• _BRIEF_: From the line containing "Click empty space in the 제외 상품 card" down to the last line of the material below, copy each line exactly and leave out the rest.
▶
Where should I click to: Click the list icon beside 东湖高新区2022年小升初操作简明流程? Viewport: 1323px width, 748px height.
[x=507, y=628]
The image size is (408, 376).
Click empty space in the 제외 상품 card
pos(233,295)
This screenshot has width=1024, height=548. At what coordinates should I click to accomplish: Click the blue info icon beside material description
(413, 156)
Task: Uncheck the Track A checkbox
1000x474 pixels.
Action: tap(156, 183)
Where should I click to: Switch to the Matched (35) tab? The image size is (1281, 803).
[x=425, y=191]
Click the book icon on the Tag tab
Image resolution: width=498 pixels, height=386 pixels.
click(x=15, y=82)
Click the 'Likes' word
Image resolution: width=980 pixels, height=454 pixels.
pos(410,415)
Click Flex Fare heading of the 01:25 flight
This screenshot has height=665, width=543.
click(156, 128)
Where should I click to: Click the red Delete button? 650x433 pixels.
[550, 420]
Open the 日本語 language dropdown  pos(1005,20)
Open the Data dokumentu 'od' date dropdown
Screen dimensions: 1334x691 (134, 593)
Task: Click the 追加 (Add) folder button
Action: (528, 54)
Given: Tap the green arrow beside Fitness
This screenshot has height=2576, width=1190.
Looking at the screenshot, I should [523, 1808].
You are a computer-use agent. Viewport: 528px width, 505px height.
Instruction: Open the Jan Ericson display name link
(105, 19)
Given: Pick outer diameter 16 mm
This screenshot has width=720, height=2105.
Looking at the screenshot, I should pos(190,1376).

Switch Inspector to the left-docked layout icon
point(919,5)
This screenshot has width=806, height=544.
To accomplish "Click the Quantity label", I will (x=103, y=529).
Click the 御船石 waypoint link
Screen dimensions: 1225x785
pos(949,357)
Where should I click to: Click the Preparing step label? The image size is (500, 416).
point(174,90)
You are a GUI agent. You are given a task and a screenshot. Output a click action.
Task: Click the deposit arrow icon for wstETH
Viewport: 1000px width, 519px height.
◀
• _FINISHED TASK_:
Click empty space in the 제외 상품 card
pos(233,295)
This screenshot has width=1024, height=548. At what coordinates should I click to accomplish: Click the blue info icon beside material description
(413, 156)
Task: Uncheck the Track A checkbox
1000x474 pixels.
Action: tap(156, 183)
Where should I click to: Switch to the Matched (35) tab? The image size is (1281, 803).
[x=425, y=191]
Click the book icon on the Tag tab
Image resolution: width=498 pixels, height=386 pixels.
click(x=15, y=82)
Click the 'Likes' word
Image resolution: width=980 pixels, height=454 pixels.
pos(410,415)
Click Flex Fare heading of the 01:25 flight
This screenshot has height=665, width=543.
click(156, 128)
Where should I click to: Click the red Delete button? 650x433 pixels.
[550, 420]
Open the 日本語 language dropdown  pos(1005,20)
Open the Data dokumentu 'od' date dropdown
Screen dimensions: 1334x691 (134, 593)
Task: Click the 追加 (Add) folder button
Action: (528, 54)
Given: Tap the green arrow beside Fitness
This screenshot has height=2576, width=1190.
Looking at the screenshot, I should [523, 1808].
You are a computer-use agent. Viewport: 528px width, 505px height.
Instruction: Open the Jan Ericson display name link
(105, 19)
Given: Pick outer diameter 16 mm
This screenshot has width=720, height=2105.
Looking at the screenshot, I should pos(190,1376).

Switch Inspector to the left-docked layout icon
point(919,5)
This screenshot has width=806, height=544.
To accomplish "Click the Quantity label", I will (x=103, y=529).
Click the 御船石 waypoint link
Screen dimensions: 1225x785
pos(949,357)
Where should I click to: Click the Preparing step label? The image size is (500, 416).
point(174,90)
You are a GUI agent. You are given a task and a screenshot. Output a click action.
Task: Click the deposit arrow icon for wstETH
Viewport: 1000px width, 519px height.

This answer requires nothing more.